初始化分析(Initialization Analysis)

写于2022年1月21日。

初始化分析主要计算出经传递后的Path读写、移动之处,变量的初始化、移动情况,并找出因移动而导致的错误(即试图访问被移动或部分移动的变量)。

1. 将路径的读写、移动情况传递至其子路径

所有路径(除入参外)在刚进入函数体内时,均视为已移动。

输入

path_moved_at   (Path, Point) :- path_moved_at_base   (Path, Point).
path_assigned_at(Path, Point) :- path_assigned_at_base(Path, Point).
path_accessed_at(Path, Point) :- path_accessed_at_base(Path, Point).

ancestor_path(ParentPath, ChildPath) :- child_path(ChildPath, ParentPath).

path_begin_with_var(Path, Variable) :- path_is_var(Path, Variable).

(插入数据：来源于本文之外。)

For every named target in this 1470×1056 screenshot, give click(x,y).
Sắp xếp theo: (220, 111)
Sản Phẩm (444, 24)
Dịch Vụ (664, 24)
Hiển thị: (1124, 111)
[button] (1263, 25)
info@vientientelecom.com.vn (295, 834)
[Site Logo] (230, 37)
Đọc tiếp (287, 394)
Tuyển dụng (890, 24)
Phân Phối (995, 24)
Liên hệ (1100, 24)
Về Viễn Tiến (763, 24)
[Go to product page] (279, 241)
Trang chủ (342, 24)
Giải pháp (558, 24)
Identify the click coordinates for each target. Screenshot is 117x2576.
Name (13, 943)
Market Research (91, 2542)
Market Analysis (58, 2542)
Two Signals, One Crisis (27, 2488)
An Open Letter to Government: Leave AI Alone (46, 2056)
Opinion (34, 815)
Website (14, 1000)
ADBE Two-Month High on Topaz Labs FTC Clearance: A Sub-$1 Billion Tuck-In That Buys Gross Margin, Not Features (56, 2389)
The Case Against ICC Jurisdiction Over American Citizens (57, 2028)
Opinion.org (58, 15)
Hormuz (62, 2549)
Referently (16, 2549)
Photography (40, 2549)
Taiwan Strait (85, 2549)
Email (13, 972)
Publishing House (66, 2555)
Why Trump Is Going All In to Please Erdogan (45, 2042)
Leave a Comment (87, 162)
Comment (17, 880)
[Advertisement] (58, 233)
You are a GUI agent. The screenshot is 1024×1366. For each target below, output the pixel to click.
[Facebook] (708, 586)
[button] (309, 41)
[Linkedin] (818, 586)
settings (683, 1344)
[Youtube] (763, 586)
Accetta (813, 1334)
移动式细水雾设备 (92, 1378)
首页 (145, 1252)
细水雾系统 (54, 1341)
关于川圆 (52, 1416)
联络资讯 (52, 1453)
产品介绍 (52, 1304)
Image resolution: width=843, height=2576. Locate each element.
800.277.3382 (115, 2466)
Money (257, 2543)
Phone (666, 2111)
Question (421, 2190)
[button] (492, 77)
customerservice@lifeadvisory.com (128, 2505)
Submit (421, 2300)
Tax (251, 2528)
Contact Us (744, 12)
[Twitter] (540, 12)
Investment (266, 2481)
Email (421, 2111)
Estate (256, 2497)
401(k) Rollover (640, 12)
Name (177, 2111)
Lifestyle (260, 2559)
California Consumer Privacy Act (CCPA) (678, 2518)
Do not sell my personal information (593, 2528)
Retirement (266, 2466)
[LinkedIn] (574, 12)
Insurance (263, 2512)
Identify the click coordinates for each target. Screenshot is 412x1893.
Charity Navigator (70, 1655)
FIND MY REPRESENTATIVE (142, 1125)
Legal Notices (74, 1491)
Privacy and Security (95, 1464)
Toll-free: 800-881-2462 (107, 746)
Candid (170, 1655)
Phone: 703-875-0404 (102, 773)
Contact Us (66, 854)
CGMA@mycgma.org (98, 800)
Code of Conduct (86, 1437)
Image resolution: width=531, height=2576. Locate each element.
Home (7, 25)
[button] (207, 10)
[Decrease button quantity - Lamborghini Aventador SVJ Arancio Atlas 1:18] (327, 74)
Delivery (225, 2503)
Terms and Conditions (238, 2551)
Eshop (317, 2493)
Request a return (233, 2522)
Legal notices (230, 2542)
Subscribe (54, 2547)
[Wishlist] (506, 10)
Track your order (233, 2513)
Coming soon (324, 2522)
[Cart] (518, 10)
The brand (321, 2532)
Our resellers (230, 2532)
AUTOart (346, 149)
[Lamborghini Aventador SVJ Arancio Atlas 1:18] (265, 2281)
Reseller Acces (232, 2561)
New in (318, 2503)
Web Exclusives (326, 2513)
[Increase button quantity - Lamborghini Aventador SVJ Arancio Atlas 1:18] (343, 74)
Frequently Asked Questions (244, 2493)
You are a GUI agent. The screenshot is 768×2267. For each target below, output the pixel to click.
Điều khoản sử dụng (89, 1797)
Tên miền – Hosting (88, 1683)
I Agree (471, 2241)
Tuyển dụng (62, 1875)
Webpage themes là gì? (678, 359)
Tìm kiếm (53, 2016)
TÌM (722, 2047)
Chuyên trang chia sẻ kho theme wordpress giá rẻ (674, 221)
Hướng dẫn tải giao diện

其中,path_begin_with_var代表某个Path是否属于某个变量(含递归),如a.ba.b.c都属于变量a

推导

  1. 传递ancestor_path
ancestor_path(GrandparentPath, ChildPath) :-
    ancestor_path(ParentPath, ChildPath),
    child_path(ParentPath, GrandparentPath).
  1. 移动、赋值、访问某一路径ParentPath时,也将移动、赋值、访问其子路径ChildPath
path_moved_at(ChildPath, Point) :-
    path_moved_at(ParentPath, Point),
    ancestor_path(ParentPath, ChildPath).

path_assigned_at(ChildPath, point) :-
    path_assigned_at(ParentPath, point),
    ancestor_path(ParentPath, ChildPath).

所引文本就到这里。